Every geek has had the experience of saying a word aloud that they learned from reading &mdash and discovering that they pronounce it wrong. It's rather a rite of passage for young adult geeks1. It's been a few years since I experienced this phenomenon from the speaker's side. But yesterday I found myself using the word "fecund" in a sentence — and just as the F sound started passing my lips, realized I did not know how to pronounce it. Which isn't to say I didn't have a pronunciation all loaded up and ready to emerge from my lips. But I had no idea whether it was, in fact, the normal pronunciation2. This tangential thought caused me to screw up the bit of mental arithmetic necessary for the rest of the sentence, such that I said "August" when I meant "May".
(Perhaps the threat lies not in a large vocabulary, but in the meta-state of observing yourself stumbling over your own vocabulary and thereby menacing your arithmetic skills.)
1 I do wonder, with the advent of computer dictionaries that will pronounce a word for you at the click of a mouse, whether we may be the last generation of nerds to share this common experience.
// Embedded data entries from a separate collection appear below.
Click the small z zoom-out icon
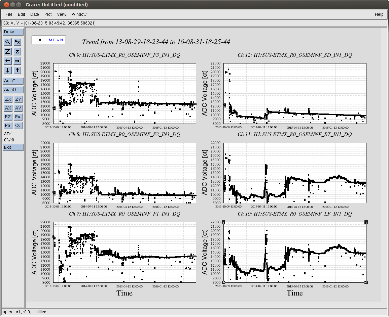389x317 pixels. [17, 51]
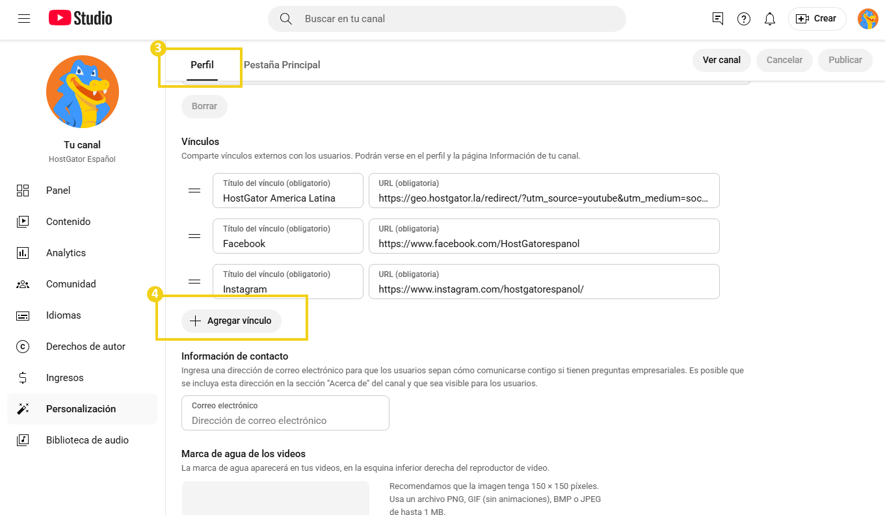Switch to the Pestaña Principal tab
The height and width of the screenshot is (515, 885).
pyautogui.click(x=282, y=64)
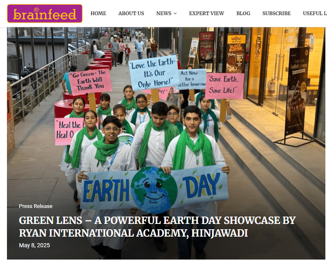Open the USEFUL links menu item
Viewport: 327px width, 262px height.
(315, 14)
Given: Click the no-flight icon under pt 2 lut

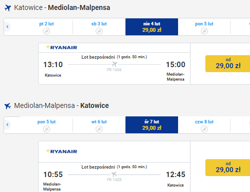Looking at the screenshot, I should 47,31.
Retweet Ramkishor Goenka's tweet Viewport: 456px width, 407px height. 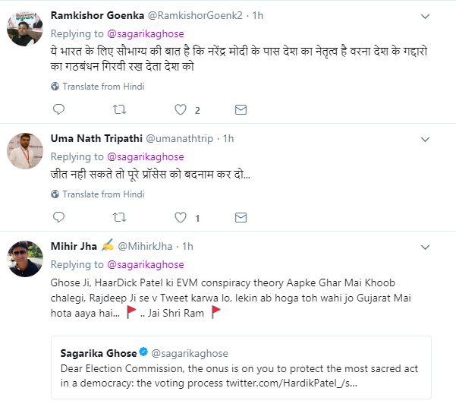tap(119, 110)
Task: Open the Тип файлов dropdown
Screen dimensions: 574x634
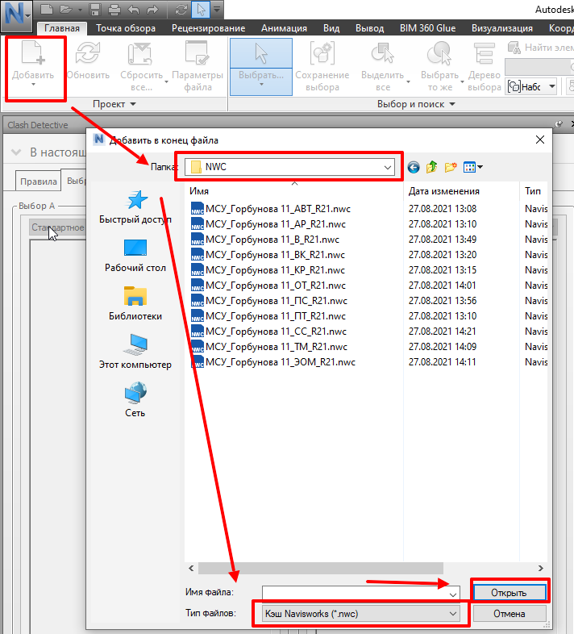Action: click(x=452, y=614)
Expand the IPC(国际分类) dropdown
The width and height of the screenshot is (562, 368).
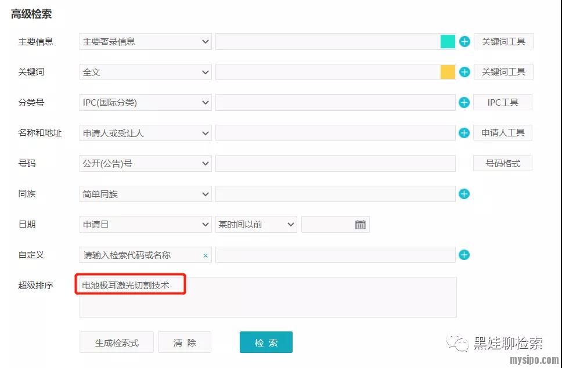coord(145,103)
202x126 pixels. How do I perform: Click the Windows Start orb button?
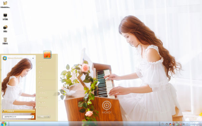[x=4, y=124]
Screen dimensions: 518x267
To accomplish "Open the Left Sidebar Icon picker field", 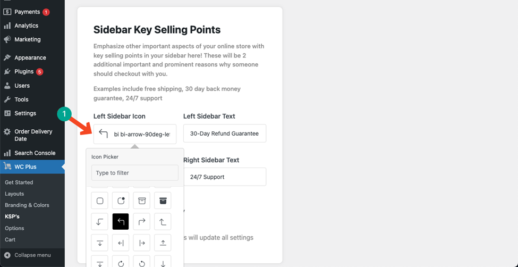I will point(135,134).

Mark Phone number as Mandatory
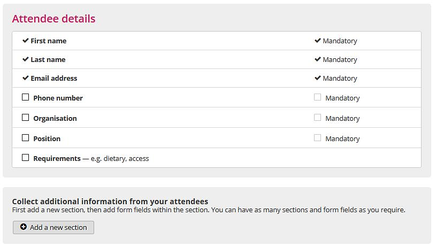317,97
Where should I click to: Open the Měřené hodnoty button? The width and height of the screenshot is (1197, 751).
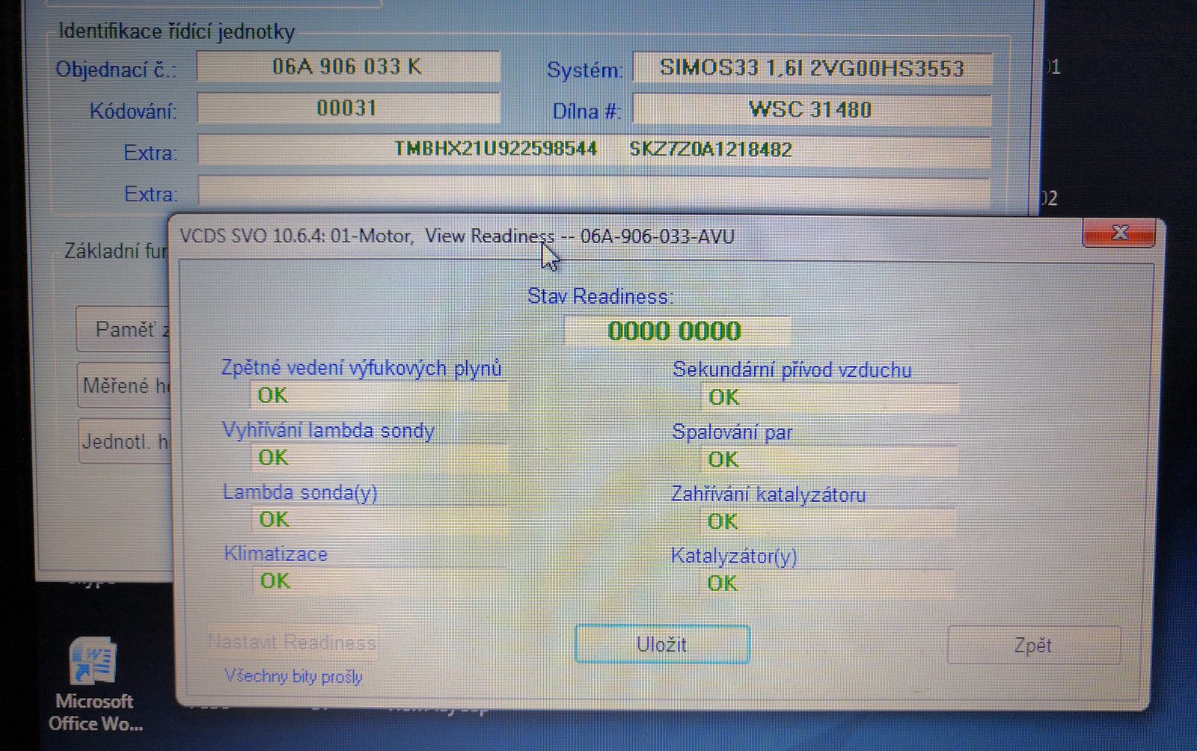click(x=125, y=385)
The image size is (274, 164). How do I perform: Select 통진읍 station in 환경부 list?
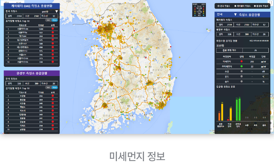point(23,99)
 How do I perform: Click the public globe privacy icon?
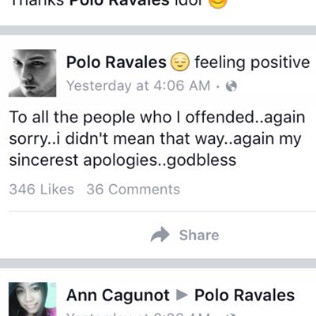(x=231, y=86)
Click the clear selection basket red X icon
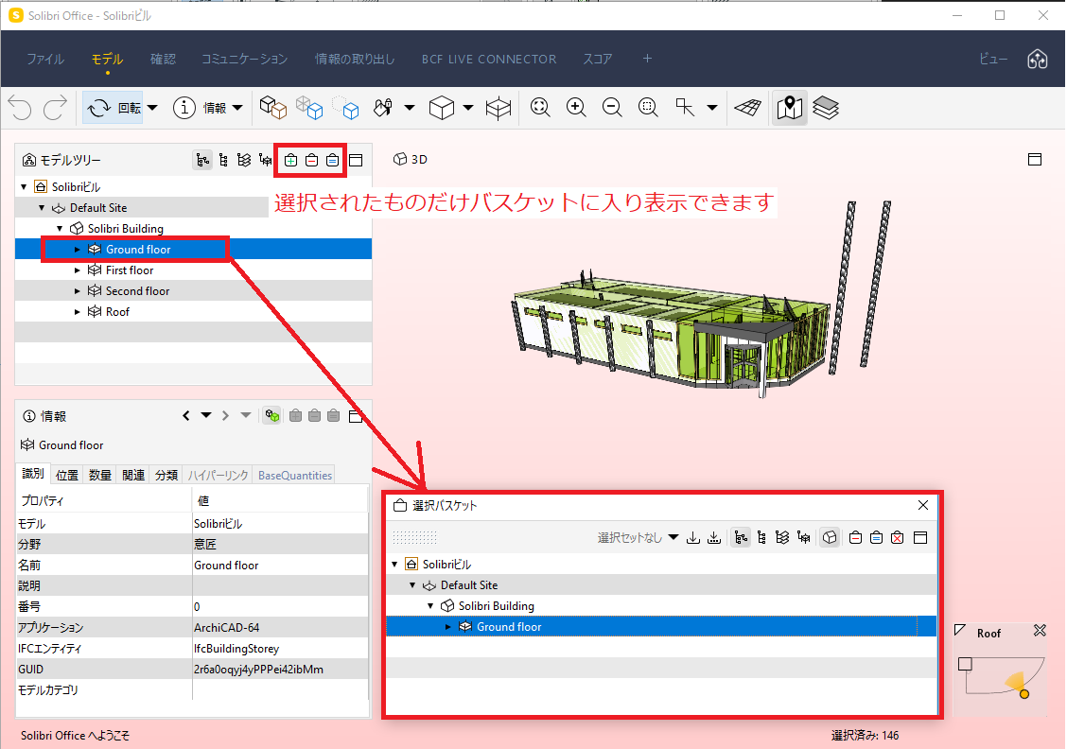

It is both vastly quicker to look up a word online than in a paper dictionary, and much less work to click your mouse than to figure out your dictionary's pronunciation key. I'm sure if I were a kid today I would use an online dictionary far more than I in fact used paper ones when I was little. (I was always very fond of dictionaries, but it was nevertheless rare that I wouldn't try to puzzle out a new word from context first, and only turn to a dictionary if I couldn't. Or — rarely — when eiher zero or two obvious pronunciations occurred to me.) This is, of course, not an unmixed blessing: We may also be the last generation discover the pleasure of browsing the dictionary.
2 According to thefreedictionary.com I in fact mangled it rather badly.